"My, loading that web site was entirely too fast for my tastes. I wish the authors of this page would slow it down a bit!"
Never in the history of computing will you ever hear the statement above spoken out loud - well, at least not seriously. When it comes to load time, there's no such thing as too fast, and your visitors will thank you if you embrace that concept.
So... what is a conscientious web developer to do?
Next to good design practices, HTTP compression is one of the best tools we have to save our visitor's time. This technology works at the server level, so if you use a web host, you'll have to talk to them.

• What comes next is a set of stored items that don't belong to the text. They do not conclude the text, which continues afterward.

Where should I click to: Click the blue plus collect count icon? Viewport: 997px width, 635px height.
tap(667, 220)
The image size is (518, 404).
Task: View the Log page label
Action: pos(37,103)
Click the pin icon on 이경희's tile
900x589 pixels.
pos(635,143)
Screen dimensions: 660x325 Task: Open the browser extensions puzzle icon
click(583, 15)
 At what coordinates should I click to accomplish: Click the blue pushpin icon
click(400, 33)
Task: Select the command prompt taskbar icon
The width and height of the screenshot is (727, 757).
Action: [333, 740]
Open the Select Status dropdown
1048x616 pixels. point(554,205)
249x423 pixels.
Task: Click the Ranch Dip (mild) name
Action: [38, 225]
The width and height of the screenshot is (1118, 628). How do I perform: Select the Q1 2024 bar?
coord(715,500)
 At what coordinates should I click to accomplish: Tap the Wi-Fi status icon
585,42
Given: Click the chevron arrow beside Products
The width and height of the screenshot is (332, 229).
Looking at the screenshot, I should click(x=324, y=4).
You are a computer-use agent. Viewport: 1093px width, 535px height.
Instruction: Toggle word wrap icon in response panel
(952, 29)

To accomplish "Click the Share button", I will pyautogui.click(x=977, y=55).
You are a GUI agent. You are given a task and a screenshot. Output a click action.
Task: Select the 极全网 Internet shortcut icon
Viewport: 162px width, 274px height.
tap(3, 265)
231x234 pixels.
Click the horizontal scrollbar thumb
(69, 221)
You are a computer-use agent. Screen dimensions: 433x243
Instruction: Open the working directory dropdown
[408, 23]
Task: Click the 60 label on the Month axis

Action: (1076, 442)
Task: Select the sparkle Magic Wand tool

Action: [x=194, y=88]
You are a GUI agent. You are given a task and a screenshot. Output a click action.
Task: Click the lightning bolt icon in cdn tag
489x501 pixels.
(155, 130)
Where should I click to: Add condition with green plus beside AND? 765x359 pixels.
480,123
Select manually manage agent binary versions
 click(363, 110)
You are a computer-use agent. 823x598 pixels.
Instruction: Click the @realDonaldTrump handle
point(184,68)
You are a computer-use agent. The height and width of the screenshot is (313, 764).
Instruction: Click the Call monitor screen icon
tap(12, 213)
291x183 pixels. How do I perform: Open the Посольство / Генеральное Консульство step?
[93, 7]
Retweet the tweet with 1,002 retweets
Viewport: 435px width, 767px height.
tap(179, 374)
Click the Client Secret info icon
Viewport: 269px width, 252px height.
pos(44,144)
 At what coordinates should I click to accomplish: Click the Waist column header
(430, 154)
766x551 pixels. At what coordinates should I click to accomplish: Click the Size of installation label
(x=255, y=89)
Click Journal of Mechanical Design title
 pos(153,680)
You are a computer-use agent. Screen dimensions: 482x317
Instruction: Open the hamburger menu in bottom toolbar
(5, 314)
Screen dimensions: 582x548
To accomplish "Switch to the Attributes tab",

The way it works, without getting too technical, is a lot like creating a ZIP archive. Each bit of information (with a few exceptions), gets sent through a compression mechanism if the other side supports it. You use up much less bandwidth than you normally would, and all it costs you is a little processor time. Since your processor time is almost always cheaper and more abundant than bandwidth, this is a win-win situation - and all of your pages load much faster as a result.
In addition, you shouldn't compress files that are already compressed. Compressing information more than once can lead to data loss... I think. I'm speaking from information gathered ten years ago, but I believe the basic concepts haven't changed much. Also, compressing content that's already been compressed, like re-ZIPing a ZIP file, takes a long time to process and doesn't gain you that much.
Now, certain file formats (Flash, PDF, OpenDocument, images, etc.) already come compressed, so you shouldn't use HTTP compression on those. Everything else is fair game, as long as you look into the file formats.
Give HTTP compression some thought, it'll help you save on bandwidth expenses and help you save your visitors some time as well.